US professor is third artist to land prestigious commission
The celebrated American artist and activist Theaster Gates has been commissioned to design next year’s Serpentine Pavilion.
Gates, who is a professor at the department of visual arts at the University of Chicago, is an urban planner by training whose artistic interests span social practice, urban planning, installation, performance, ceramics and religion.
One of his most famous works is an urban housing intervention known as the Dorchester Projects. In 2009 he was moved to buy and renovate a run-down building in his home neighbourhood of the South Side of Chicago. By repeating the process he has now created 32 affordable housing units for impoverished artists and a performance space as well as a gallery in a former bank where he exhibits artefacts from African-American history.
A collaboration with Brinshore Developers, architects Landon, Bone, Baker, the Rebuild Foundation and the Chicago housing authority, he described the Dorchester Art and Housing Collaborative (DAHC) as sincere and beautiful and said it was “one of the most relevant and fulfilling for me”.
He wrote on his website: “I wanted to make a real intervention in the lives of other artists. My spaces, almost all of them were at one time abandoned. On the block and in the neighbourhood, many who could leave, did. Impact to me is about action. It is hard to understand that in an area where there is abject poverty, simply choosing to stay becomes a radical act, even if you didn’t intend for it to be radical…
“The truth of the project is that so much more is needed from us all, policy makers, writers, activists, lobbyists, businessmen and women, preachers and teachers and thinkers and artists. Most people would rather do nothing out of the reasonable fear of exposure. So no one does anything. No one says anything.”
Gates will design the 21st Serpentine Pavilion, following this year’s project by South African architects Counterspace which is nearing completion in Kensington Gardens after being postponed by a year due to the pandemic.

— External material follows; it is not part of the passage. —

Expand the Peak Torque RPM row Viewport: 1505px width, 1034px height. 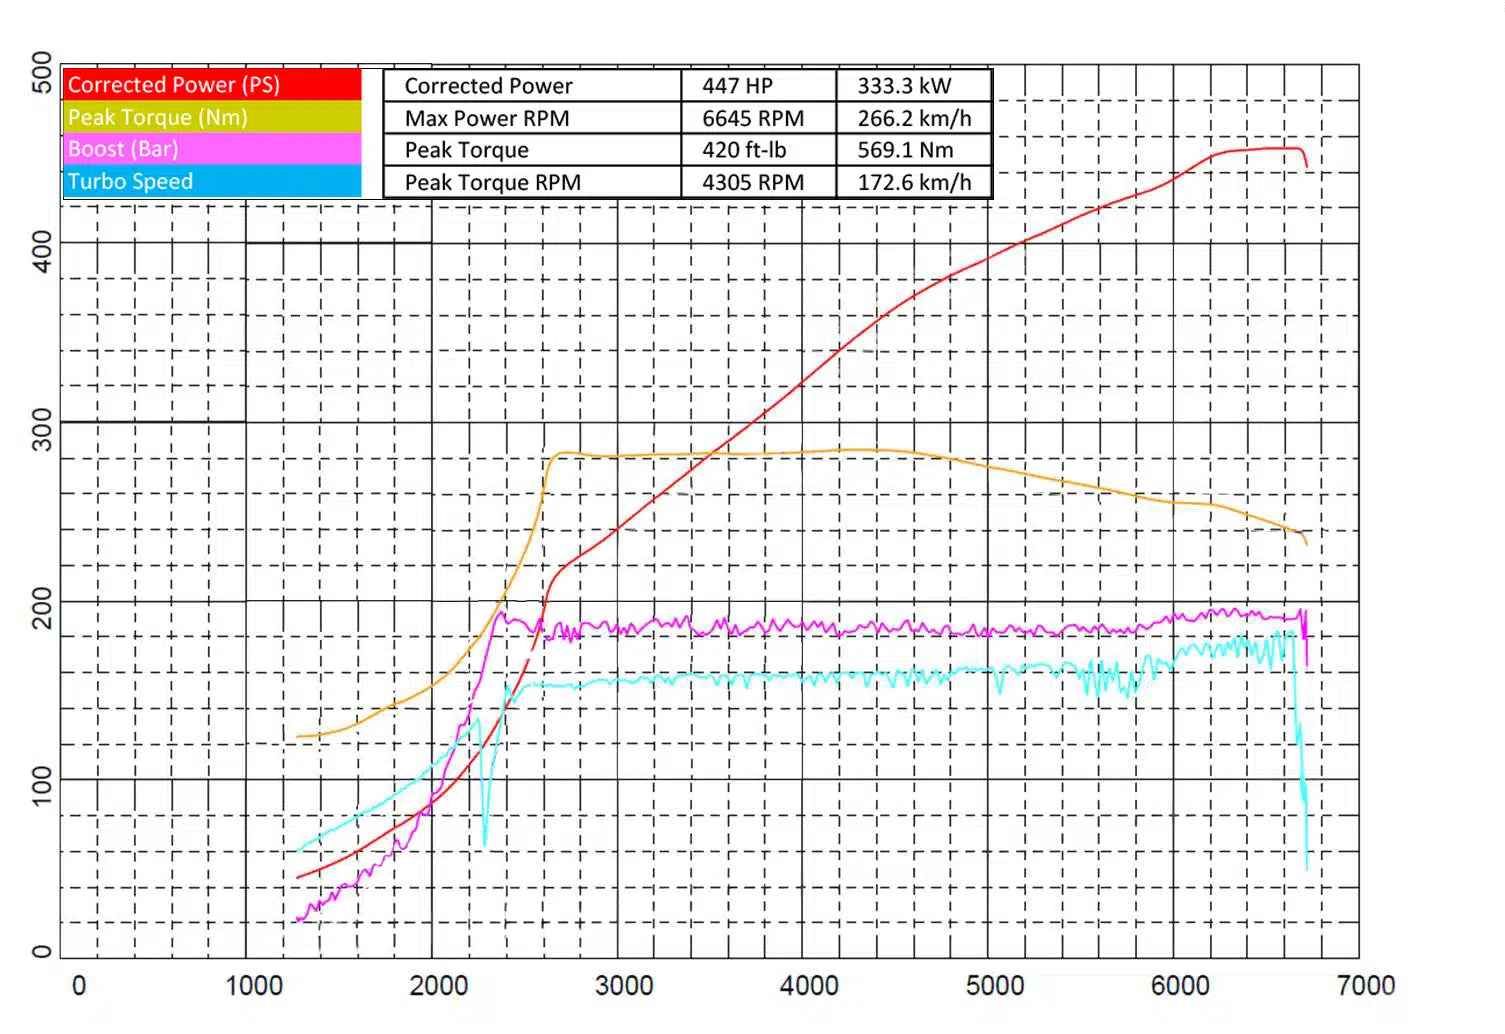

Gates is the third artist to work on the annual commission but the first to do so solo. Chinese artist Ai Wei Wei worked with Herzog & de Meuron on the 2012 pavilion, reprising their collaboration on the Bird’s Nest Stadium at the Beijing Olympics. And Icelandic-Danish artist Olafur Eliasson worked with architect Kjetil Thorsen of Snohetta in 2007.
The rules, at least in theory, set by the Serpentine Gallery are that the designer should have not previously built in the UK, although Jean Nouvel’s appointment tested that to the limit since his One New Change shopping centre was completing in the City of London the year his pavilion aired.
No details of Gates’ plans have been revealed. A spokeperson for the gallery would only say that they were excited to be working with Gates.
Counterspace’s pavilion is due to open on June 11 and run until the middle of October.